WaPo columnist Richard Cohen argues that Mike Huckabee owes us an explanation of how his faith is going to affect his policies. You see, according to Cohen, in a democracy we argue, and you can’t argue about something held on faith, so we need to know what Huckabee won’t let us argue about.
I’d like to know what Cohen won’t let us argue about. As is evident from this passage, the authority of science is pretty close to the top of the list:
When Huckabee says he favors the teaching of intelligent design in public schools, he’s taking a distinctly religious position. Intelligent design has no basis in science. And when any issue, any question, becomes a matter of faith, it means it cannot be argued. That’s not what we do in a democracy. We argue about everything. (This column is my modest contribution.)
First of all, I doubt that Huckabee argues that we should teach I.D. instead of evolution, but rather both. In other words, he encourages discussion (which Cohen apparently can’t distinguish from argument).
And then there are all the "self-evident truths" (both those in the Declaration and those that are ordinarily the subjects of pious belief by right-thinking bicoastal elites): can we argue about or discuss them, or are they off limits?
Perhaps Cohen should write a column explain how his unexamined or nonnegotiable commitments influence his policy recommendations. Or does he just mean to suggest that "argument" involves shouting about one’s secular commitments. Perhaps we can’t do that about religion because genuine conflict is likely to follow. Tell that to the victims of the Russian and Chinese Revolutions, not to mention all those who died in the killing fields of Cambodia or in Nazi concentration camps, to name just a few instances of atrocity accomplished by people with nonnegotiable secular commitments.

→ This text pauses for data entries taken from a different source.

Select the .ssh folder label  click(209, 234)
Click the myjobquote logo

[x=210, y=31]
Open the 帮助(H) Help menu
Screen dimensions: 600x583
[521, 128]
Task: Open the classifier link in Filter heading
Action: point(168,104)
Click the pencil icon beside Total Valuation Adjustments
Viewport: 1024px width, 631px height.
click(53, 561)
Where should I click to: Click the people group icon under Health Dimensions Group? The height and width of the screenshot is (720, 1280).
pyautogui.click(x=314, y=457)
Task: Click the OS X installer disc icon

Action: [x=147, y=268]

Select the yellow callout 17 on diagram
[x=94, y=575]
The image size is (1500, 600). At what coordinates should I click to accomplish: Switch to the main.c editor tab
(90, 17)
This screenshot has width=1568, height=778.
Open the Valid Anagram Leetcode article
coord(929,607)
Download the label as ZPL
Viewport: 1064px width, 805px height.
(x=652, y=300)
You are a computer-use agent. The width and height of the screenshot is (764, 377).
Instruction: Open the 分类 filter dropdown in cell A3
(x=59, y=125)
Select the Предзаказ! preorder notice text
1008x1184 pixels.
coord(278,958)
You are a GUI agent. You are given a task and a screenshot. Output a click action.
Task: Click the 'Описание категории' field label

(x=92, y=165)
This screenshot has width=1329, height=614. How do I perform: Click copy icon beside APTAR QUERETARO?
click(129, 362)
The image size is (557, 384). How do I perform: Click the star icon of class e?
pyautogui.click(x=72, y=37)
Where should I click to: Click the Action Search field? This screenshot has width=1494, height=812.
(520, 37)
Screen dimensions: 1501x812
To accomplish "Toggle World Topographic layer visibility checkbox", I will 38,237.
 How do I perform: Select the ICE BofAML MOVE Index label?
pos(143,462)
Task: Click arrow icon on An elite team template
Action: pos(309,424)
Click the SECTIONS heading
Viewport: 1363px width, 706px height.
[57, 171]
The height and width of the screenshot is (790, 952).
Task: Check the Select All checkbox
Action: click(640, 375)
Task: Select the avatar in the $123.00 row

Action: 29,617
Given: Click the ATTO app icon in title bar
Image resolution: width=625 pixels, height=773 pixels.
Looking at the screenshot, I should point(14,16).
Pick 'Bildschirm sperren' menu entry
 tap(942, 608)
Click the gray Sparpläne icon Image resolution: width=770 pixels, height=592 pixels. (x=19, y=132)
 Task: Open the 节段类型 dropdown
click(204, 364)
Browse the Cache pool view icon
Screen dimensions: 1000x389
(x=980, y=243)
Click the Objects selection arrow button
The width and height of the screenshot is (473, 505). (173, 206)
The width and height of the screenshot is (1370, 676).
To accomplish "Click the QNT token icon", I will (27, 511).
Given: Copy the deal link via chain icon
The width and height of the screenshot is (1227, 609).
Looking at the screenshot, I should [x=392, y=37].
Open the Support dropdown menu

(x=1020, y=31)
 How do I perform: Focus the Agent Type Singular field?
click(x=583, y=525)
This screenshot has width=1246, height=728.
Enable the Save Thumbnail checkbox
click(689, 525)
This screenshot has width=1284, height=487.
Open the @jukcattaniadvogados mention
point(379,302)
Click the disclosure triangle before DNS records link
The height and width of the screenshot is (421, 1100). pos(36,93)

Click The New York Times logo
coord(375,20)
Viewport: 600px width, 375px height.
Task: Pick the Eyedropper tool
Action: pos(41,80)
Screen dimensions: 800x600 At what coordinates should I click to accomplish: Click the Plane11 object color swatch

Religious fanaticism surely poses a threat to our decent regime, as does its secular counterpart. But I don’t see Mike Huckabee or Mitt Romney as a religious fanatic. And I think they’re capable of making reasonable cases for the positions they hold, as President Bush has been for the positions that Cohen claims are motivated entirely by his faith. By the same token--just to be clear--I don’t think that any of the plausible Democratic nominees (or Cohen himself) poses a threat to our regime. They may be profoundly mistaken or misguided, but that’s a different "argument."